Yes, I have some and don't ever use it as there are much easier and safer ways to treat BD, that are very effective.
Right, but you do apply washing up soda and then put the coin in an oven to 'remove moisture' - which is fine except that the instant you remove it from the oven the moisture levels are back to whatever the humidity of the room is, which means that the corrosion triangle then is complete again since active corrosion if left untreated only requires oxygen and a relative humidity of +35% to continue eating into the metal. That's why the corrosion has to be first treated chemically, then placed in an environment totally devoid of oxygen and moisture followed by lacquer sealing while in that environment . No oxygen, no moisture and proper dry storage equals the arresting of active corrosion. With respect, I personally doubt those things can be achieved securely with household goods and a kitchen oven. However, I'm an open minded man - change my mind!
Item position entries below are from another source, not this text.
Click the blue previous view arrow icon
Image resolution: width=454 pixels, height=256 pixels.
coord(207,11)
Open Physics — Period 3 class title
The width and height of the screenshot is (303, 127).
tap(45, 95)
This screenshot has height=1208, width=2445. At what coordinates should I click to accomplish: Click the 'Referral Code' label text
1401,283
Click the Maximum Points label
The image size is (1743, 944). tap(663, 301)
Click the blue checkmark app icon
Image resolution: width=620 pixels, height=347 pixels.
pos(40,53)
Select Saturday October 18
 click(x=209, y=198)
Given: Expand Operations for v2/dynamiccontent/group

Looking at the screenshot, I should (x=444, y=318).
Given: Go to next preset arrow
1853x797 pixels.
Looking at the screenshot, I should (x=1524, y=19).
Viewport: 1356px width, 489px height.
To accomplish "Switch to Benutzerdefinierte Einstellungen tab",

Before and after using precisely the method I described above. Treated in 2012, and years later and the coin is fine. This is just one example of many dozens/ hundreds that I have treated. I am not sure why I need to prove this to someone who seems to have no experience with this method...but fine.
Any good scientist would show their working when writing a scientific paper on how an experiment ended up. I think you are taking this personally when that isnt what this is about. At the end of the day you're telling me a method works, I'm asking the context behind it working and understanding how the process operates when from my reading there seem to be holes in the science. You've handled the coin above and I haven't. Having said that, while the colour is bright the green doesn't look particularly powdery. As I'm sure you're aware, hard bright green deposits can occur on coins which are totally inert and not active. I have stycas in my collection with these on and they are rock hard deposits overlying pitting. This is not the same as active corrosion or 'bronze disease'.